The Metabolic Wave

Trigger waves — self-propagating fronts of biochemical activity — coordinate large-scale cellular events like mitotic entry and stress responses. They travel faster than diffusion alone would carry a signal, converting an inactive region to active as they pass. The speed and even the direction of these waves depend on the kinetic parameters of the phosphorylation-dephosphorylation cycles that drive them.

Using a thermodynamically consistent reaction-diffusion framework, the intracellular energetic state — ATP concentration and phosphorylation free energy — is shown to be a control variable for trigger-wave behavior. The nonequilibrium parameter γ = [ATP]/(K_eq[ADP][P_i]) modulates wave speed, can reverse propagation direction, reshapes the parameter regimes that support wave existence, and controls the critical nucleus size — the minimum excited region needed for a wave to sustain itself rather than collapse.
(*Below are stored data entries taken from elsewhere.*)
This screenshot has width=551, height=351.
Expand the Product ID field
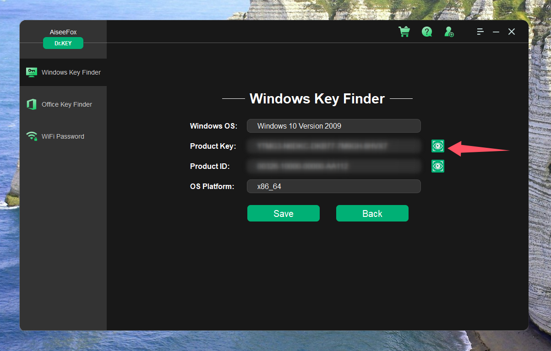coord(333,166)
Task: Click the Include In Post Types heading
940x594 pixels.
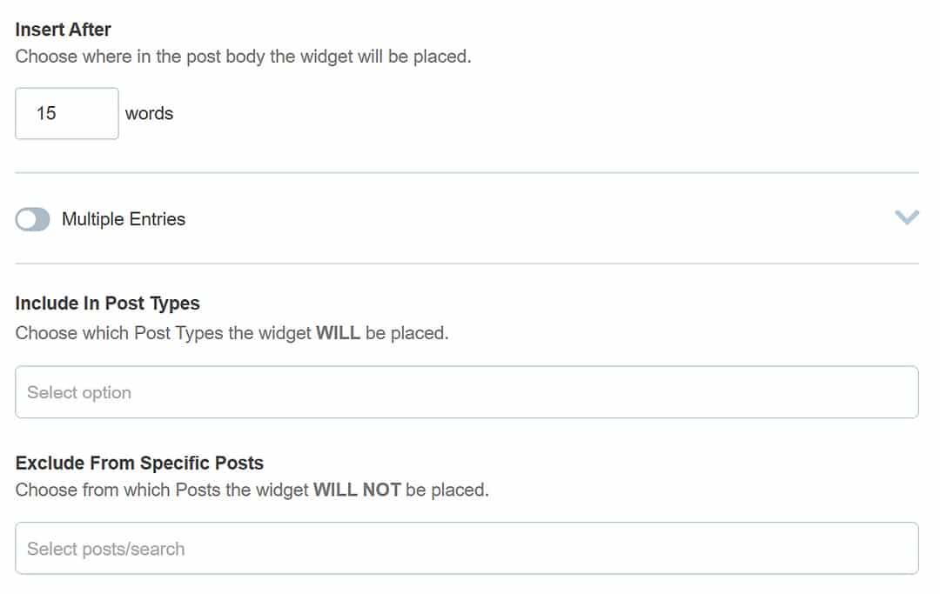Action: pyautogui.click(x=108, y=303)
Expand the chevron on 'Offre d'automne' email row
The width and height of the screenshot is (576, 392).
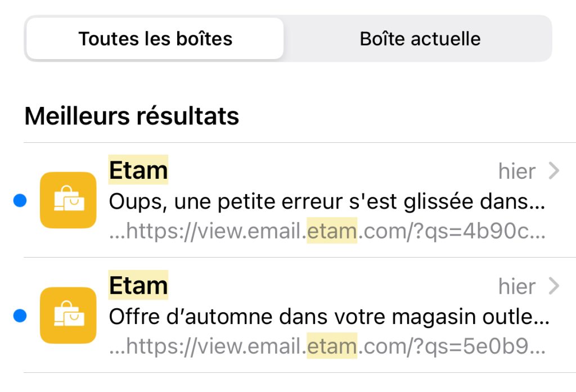click(x=554, y=286)
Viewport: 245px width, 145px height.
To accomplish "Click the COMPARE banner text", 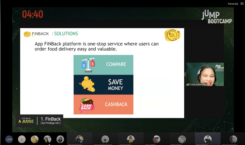I will [116, 64].
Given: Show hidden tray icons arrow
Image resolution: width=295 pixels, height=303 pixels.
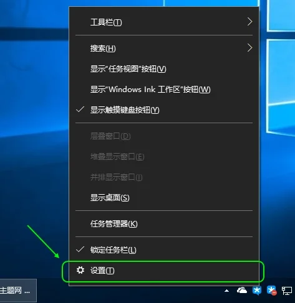Looking at the screenshot, I should coord(227,291).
The through-claim: the cell’s metabolic state is not just the fuel supply for signaling — it is itself a signal. ATP levels are usually treated as a background condition: the energy source that powers the phosphorylation machinery. But if ATP concentration controls wave speed and direction, then fluctuations in metabolic state directly reshape the spatial dynamics of cellular decision-making. The same phosphorylation cascade in a well-fed cell and a stressed cell doesn’t just run faster or slower — it can propagate in different directions or fail to propagate at all. Metabolism and signaling are not separate systems where one powers the other. They are coupled, and the coupling runs through the physics of the wave.